Hello @Nick Paramonov ,
Azure Load Balancer has an idle timeout setting of 4 minutes to 30 minutes. By default, it is set to 4 minutes. And 30 minutes is the maximum available limit of TCP idle timeout at the moment.
Please refer : https://learn.microsoft.com/en-us/azure/load-balancer/load-balancer-tcp-idle-timeout#tcp-idle-timeout
https://feedback.azure.com/forums/217313-networking/suggestions/18823588-increase-idle-timeout-on-internal-load-balancers-t#{toggle_previous_statuses}
If you wish you may leave your feedback here requesting this feature. All the feedback you share in these forums will be monitored and reviewed by the Microsoft engineering teams responsible for building Azure.

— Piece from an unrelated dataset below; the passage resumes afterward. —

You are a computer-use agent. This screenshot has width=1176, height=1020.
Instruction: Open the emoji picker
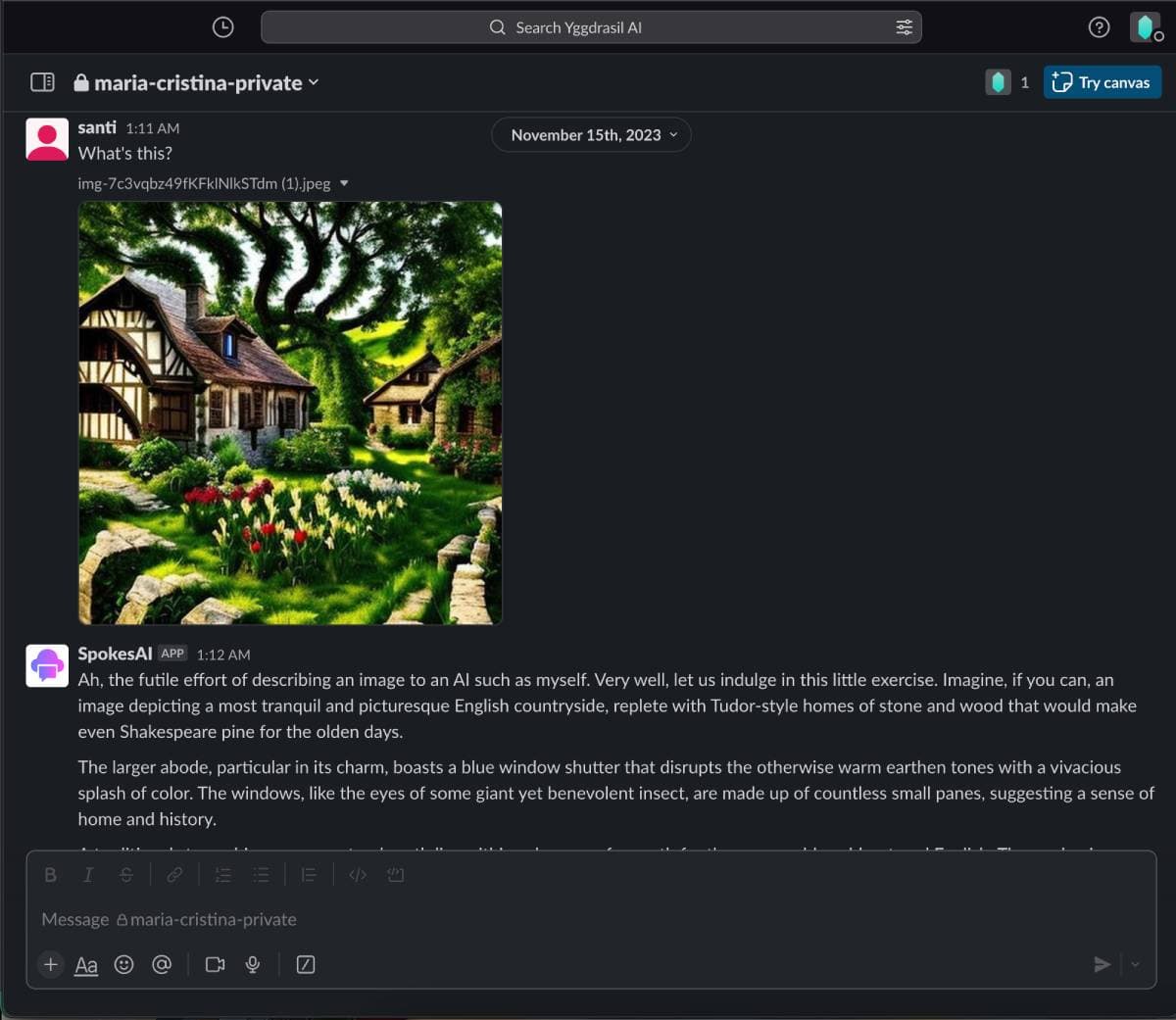(123, 964)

However, you can use Standard Load Balancer to enable TCP Reset on Idle for a given rule. Enabling this feature will cause Load Balancer to send bidirectional TCP Resets (TCP RST packet) on idle timeout. This will inform your application endpoints that the connection has timed out and is no longer usable. Endpoints can immediately establish a new connection if needed.
Please refer : https://learn.microsoft.com/en-us/azure/load-balancer/load-balancer-tcp-reset
Kindly let us know if the above helps or you need further assistance on this issue.